Behaviour Matters

3 Ways to Calm an Anxious Child

3 Ways to Calm an Anxious Child

Imagine that it's a warm summer day and that you are on route to the zoo. Your child has been expressing for weeks that they really want to go, and you have finally been able to carve out the time in your schedule to make this happen. All of a sudden you catch a glimpse of your child curling up in a ball. "What could this possibly be about", you wonder as you KNOW that she had eight hours of sleep last night and a good breakfast. All of a sudden, she tells you. "I don't want to go to the zoo!" She exclaims. "The animals there are scary, and there are WAY too many people there." As much as you don't want to admit it, there is a part of you that feels completely flabbergasted. She has been talking about going to the zoo ALL WEEK.  If this exchange sounds familiar to you and you have found yourself frustrated in these types of circumstances, know that you are NOT alone. Here are three techniques that you can use to calm an anxious child that promote collaboration and problem solving capacities as well as help children to feel less overwhelmed by the feelings that they have. 

1) Name the Bad Feelings

For younger children, it can be helpful to have them give their bad feelings a silly name, and to teach kids to "boss" those feelings around. This is a way to give children agency over their feelings and not feel as overwhelmed and out of control by what they are feeling. Ex: "Go away ___ you are making me feel bad!"

This can also be accomplished by having your child create a character to represent what they are worried about, and have them 'teach' that character ways to manage what they are worried about. In the right circumstance, this can give an anxious child just enough 'distance' from a situation to see that there are multiple solutions to solving the problem in front of them.  For example, in the case of the zoo, ask your child what they would tell their 'worry character' if that character was scared about going to the zoo. 

2) Write it Out and Throw it Out

 When possible, have your child write out what they are worried about on a piece of paper, crumple up the paper and then throw it out. Then, work with your child to write a "new story". Children who are worried usually have a 'story' in their mind about how a situation is going to work out and you can play a pivotal role in helping them to write a "new end" to their story.
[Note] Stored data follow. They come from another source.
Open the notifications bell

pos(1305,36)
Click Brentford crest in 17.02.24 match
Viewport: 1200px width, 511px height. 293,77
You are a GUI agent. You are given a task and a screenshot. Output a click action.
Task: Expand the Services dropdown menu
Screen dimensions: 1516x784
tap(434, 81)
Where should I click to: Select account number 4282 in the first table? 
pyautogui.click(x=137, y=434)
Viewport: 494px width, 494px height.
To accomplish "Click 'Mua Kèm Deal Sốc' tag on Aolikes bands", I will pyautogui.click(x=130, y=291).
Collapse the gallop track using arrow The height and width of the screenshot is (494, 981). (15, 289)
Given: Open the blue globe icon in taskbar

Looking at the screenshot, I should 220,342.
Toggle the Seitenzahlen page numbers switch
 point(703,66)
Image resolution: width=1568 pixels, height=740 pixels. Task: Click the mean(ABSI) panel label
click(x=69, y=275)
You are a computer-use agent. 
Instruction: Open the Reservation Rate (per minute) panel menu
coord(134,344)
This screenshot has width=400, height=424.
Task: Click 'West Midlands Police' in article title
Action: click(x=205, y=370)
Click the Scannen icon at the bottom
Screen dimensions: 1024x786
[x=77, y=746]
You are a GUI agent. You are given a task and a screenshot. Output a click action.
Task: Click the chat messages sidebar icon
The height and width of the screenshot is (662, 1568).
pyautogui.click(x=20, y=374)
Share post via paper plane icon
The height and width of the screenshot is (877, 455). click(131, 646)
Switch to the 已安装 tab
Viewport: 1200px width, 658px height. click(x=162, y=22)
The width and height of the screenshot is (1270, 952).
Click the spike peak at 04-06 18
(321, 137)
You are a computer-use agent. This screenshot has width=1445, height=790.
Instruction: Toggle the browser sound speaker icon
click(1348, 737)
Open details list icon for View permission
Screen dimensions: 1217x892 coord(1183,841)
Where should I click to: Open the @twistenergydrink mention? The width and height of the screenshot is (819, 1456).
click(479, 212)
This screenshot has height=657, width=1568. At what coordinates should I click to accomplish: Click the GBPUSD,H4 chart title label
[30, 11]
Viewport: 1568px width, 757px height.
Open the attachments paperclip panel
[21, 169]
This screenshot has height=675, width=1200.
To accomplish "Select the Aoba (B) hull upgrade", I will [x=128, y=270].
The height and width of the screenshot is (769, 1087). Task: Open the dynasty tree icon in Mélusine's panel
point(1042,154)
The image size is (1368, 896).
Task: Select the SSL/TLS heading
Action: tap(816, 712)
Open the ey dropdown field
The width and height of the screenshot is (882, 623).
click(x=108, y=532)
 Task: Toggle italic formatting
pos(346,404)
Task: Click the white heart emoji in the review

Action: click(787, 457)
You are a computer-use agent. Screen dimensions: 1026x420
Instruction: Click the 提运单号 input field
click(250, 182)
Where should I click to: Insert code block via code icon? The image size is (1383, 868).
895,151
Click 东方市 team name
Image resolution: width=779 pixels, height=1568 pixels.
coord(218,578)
Ex: "The noise upstairs isn't a robber, it is a person just like us. Let's say go say hello to him so you can see that he isn't someone to be afraid of. "

3)  Set Aside "worry time". 

For children who suffer from pervasive anxiety, it can be helpful to set aside "worry time" each day at the same time. During this time, pick a designated spot in the house and provide your child with the opportunity to write down their worries for a prescribed period of time. Ex: Five minutes. Once this time is up, read the list with your child and discuss the worries. This gives a child an opportunity to not only discuss things that are bothering them, but the ability to feel validated because they are being heard.